Ex’s pension: check wording of divorce settlement

Published Apr 28, 2013

Share

Getting divorced and want a share of your ex-spouse’s retirement savings? Then be sure you use a lawyer who understands the Pension Funds Act.

If you do not get your divorce settlement properly framed and endorsed, you may find that you will not receive the payment you believe is your due.

Deputy Pension Funds Adjudicator Muvhango Lukhaimane has again determined that she can do nothing to assist a non-member former spouse if the divorce settlement does not properly provide for the payment of a share of the fund member’s retirement savings.

It is not necessarily that you will receive no money – but you will not receive it from the retirement fund. You will have to sue your ex-spouse, which will cost money, and your former spouse will have to find the money elsewhere.

In a recent determination, Lukhaimane rejected, for numerous reasons, a complaint about the non-payment of a non-member former spouse’s pension interest.

The complaint was made by Ms N, who was aggrieved that her claim for a pension interest had been rejected by Metropolitan Retirement Administrators, the administrators of the Paper Printing Wood and Allied Workers’ Union National Provident Fund.

Lukhaimane found that:

* The divorce settlement did not provide for the payment of Mr N’s pension interest to Ms N.

* The divorce order was not endorsed by the fund in favour of Ms N.

* The divorce order was vague and incapable of enforcement against the fund.

* The divorce settlement agreement provided the name of an incorrect fund, and the correct fund was not identifiable from the order.
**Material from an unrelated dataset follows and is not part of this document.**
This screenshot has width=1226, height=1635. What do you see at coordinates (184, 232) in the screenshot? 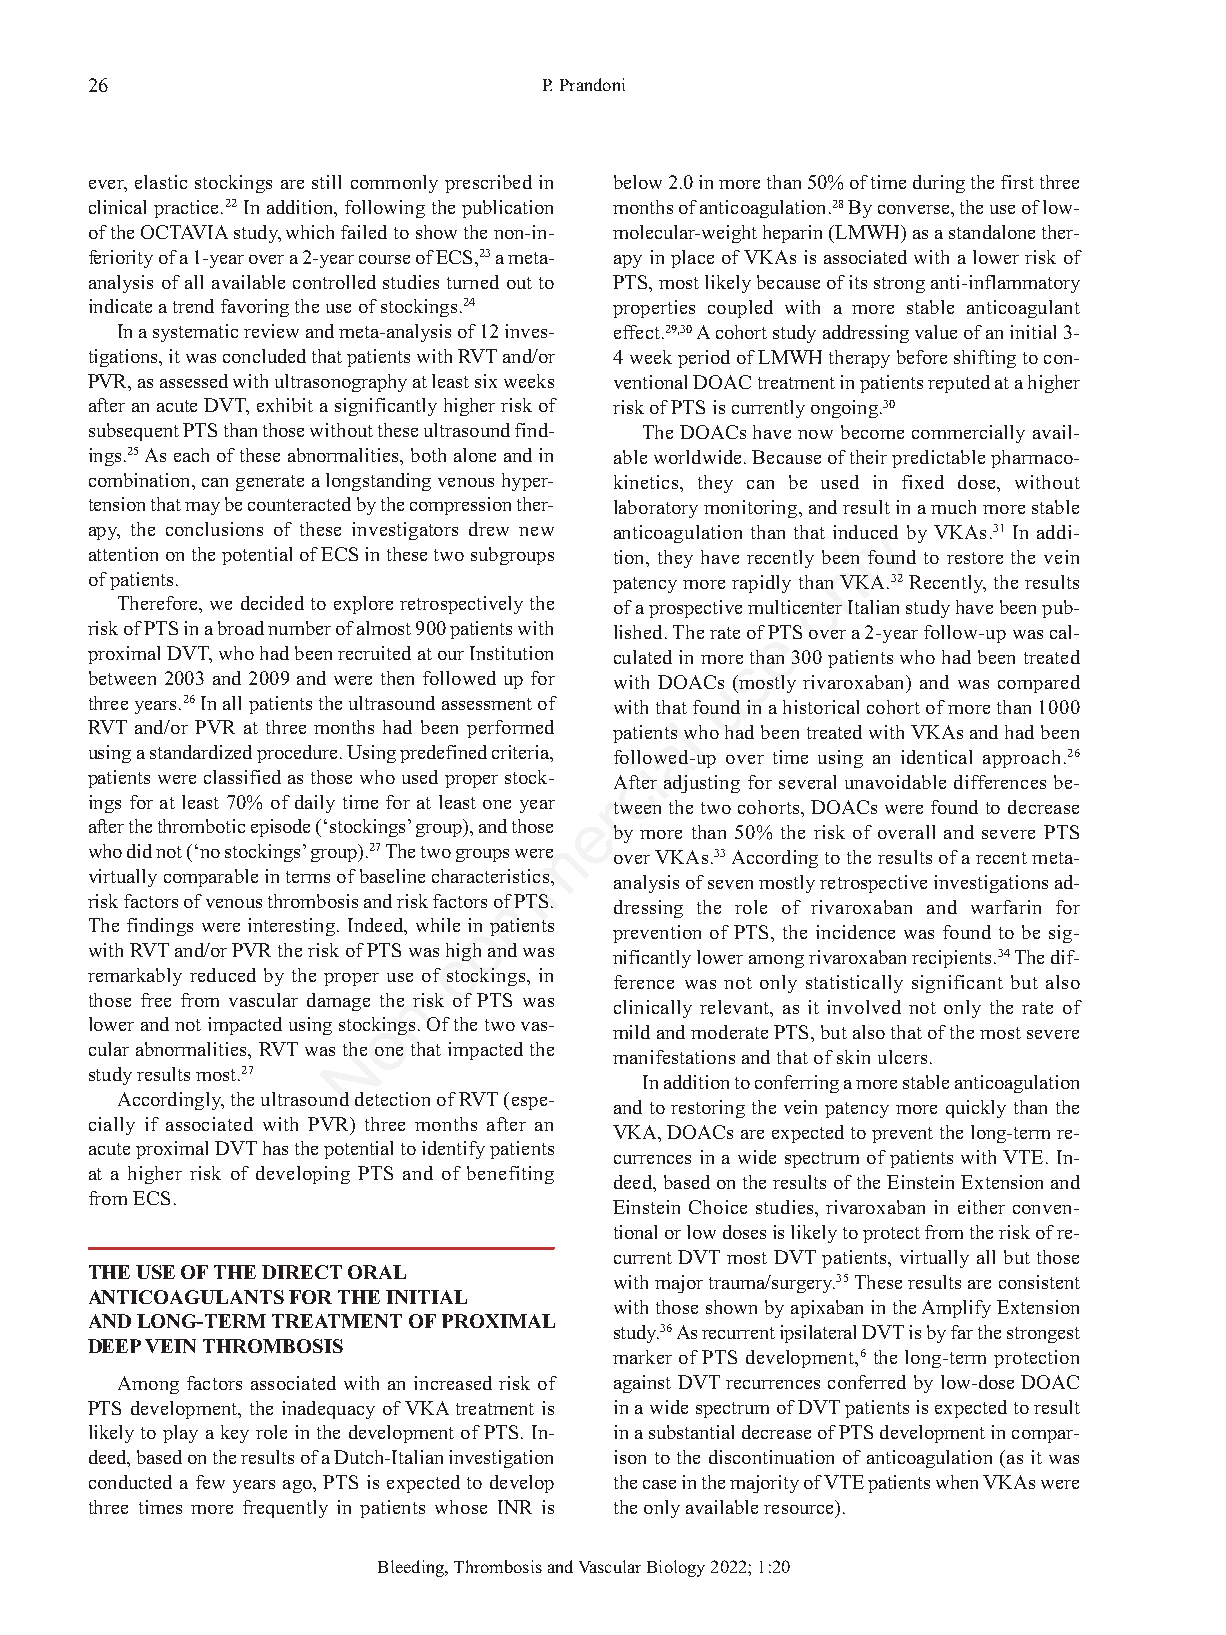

Lukhaimane says in terms of the Pension Funds Act, the portion of the pension interest payable to the non-member spouse must be deducted by the pension fund named in or identifiable from the decree of divorce.

* The divorce settlement agreement did not, as required by the Divorce Act, order the fund to endorse its records and pay the portion of the pension interest to the complainant.

Lukhaimane determined that the divorce order was not binding on the fund. However, the divorce settlement agreement remains binding between the parties, namely, the complainant and her former husband.